EXTRACT TO READ –
I can't go too much into it, but it's called risingheroes.com, and if you go to that website, you can actually sign up for the e-mail list and be part of it. But we're actually in the process of letting beta testers come in, in the next couple of weeks, and begin using the process.

I’m thinking real big with this project, and I know it’s something that this community, and even folks who haven't heard of Nerd Fitness yet, will absolutely fall in love with.

BIZTECH: You mentioned that you’d hired people to help out with the site. Are you all located in the same area, or is everything done through telework?

KAMB: The person that I have hired full time, her name is Staci. She has become like a role model to women all over the place because she looks how everyone would want to look, but she did it with super-heavy strength training. She can dead lift 360 pounds.

I found her through Nerd Fitness. She just started posting on the message boards, and I asked her if she could help with stuff, and as soon as I gave her a little bit of autonomy, saying, "How would you want to run this, or how would you make it differently?" she just kind of took over and started running and helping and creating contests and organizing more moderators. So as soon as I had the ability I said, “I'm hiring you.”

But, yes, it's all remote. Staci lives in Boston, and we just hired a managing editor. His name is Taylor and he lives in Washington, D.C., and I'm kind of all over the place. I just moved; I just spent three months in Portland, Oregon, and now I'm moving to Nashville, Tennessee. But before Oregon, I was in Ecuador for a month; before that, I was in D.C. for a couple of months; 12 months before that, I was on three continents.

[The key is hiring] folks who understand 40 hours doesn't necessarily mean that you need to fill up 40 hours. If you can do a great job in 25 or 30, awesome — go for it. If you need to take two days off this week, or you need to take next week off but you're going to double up this week, that is more than okay, as long as the things that need doing get done, I'm all for it.

BIZTECH: What kind of technology tools do you use to stay connected with your remote workforce?

KAMB: We use Google Docs, for sure. We have also looked into some project management software, and it's something we might be considering, once Rising Heroes really hits its stride and we have multiple programmers and artists and things of that nature. But honestly, yeah, it's really Google Docs, Gchat, Google Hangouts, Skype, things of that nature. But as far as collaborative stuff goes, a simple Google document and e-mails back and forth get the job done.

ACTIVITY LIST –
1. In the Nerd Fitness interview, which city does Staci live in?
2. Write what comes next in the Nerd Fitness interview, picking up after its final sentence.

GIVEN ENTRIES –
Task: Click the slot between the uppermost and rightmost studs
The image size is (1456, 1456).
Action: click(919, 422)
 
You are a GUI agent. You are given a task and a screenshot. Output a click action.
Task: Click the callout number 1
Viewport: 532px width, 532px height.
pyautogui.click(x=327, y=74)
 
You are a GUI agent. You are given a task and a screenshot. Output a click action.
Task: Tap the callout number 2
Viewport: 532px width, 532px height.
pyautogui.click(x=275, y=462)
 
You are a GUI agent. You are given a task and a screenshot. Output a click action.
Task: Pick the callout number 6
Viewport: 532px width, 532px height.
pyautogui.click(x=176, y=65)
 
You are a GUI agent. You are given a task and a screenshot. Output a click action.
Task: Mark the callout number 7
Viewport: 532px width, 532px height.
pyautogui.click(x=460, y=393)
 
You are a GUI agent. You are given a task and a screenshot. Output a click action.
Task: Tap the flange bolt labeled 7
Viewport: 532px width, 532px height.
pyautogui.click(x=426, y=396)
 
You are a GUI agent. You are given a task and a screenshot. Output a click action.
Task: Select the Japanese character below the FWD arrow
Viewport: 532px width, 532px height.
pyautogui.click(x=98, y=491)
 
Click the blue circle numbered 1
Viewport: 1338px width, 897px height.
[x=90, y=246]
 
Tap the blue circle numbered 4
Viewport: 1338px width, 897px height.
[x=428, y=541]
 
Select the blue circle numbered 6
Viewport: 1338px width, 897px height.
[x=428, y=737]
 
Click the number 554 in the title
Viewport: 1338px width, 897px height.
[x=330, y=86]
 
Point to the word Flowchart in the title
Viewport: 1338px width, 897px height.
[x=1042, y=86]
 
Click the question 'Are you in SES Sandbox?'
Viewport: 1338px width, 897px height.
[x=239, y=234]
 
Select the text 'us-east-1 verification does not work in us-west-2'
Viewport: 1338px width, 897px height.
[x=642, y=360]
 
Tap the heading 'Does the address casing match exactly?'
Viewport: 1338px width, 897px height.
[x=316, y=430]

ANSWERS BY TASK –
1. Boston

2.
BIZTECH: As a former “solopreneur,” what was the hardest lesson you learned as your business grew?

KAMB: That it's okay to stop working. Honestly, that was my biggest challenge, because I was so used to, before going full time with Nerd Fitness, working a full-time job at 40 to 50 hours a week and then coming home every night to work on Nerd Fitness until 2 in the morning and then waking up and repeat, repeat and repeat.

So all of a sudden, when it was on me 100 percent, I would work 14 hours a day and that was the only thing I knew how to do. I knew how to wake up, sit at the computer and get a lot of things done, and I would just work, work, work, all day.

Now, I have finally come to the realization that I need to be able to practice what I preach. I have been telling people that life balance and being able to work out and have hobbies is important, so I need to be practicing that as well.

Instead of trying to spend 14 hours doing 14 hours of work, I spend 6 to 7 hours getting everything done and then spend the rest of my day exercising or hiking or trying to learn a new skill or reading a book or actually playing some video games and enjoying my time or hanging out with friends. That's been the biggest change I have made within the past couple of months that has been super helpful.

BIZTECH: Looking back at how far Nerd Fitness has come, what do you think has helped make it successful?

KAMB: Nerd Fitness is just so different, I think, compared to the majority of fitness websites out there, which is why it's been able to grow in the way that it has. I didn't try to take over the fitness market. I decided to create my own market of fitness specifically for nerds and allowed it to grow from there. Hopefully, it just inspires folks to think a little bit differently.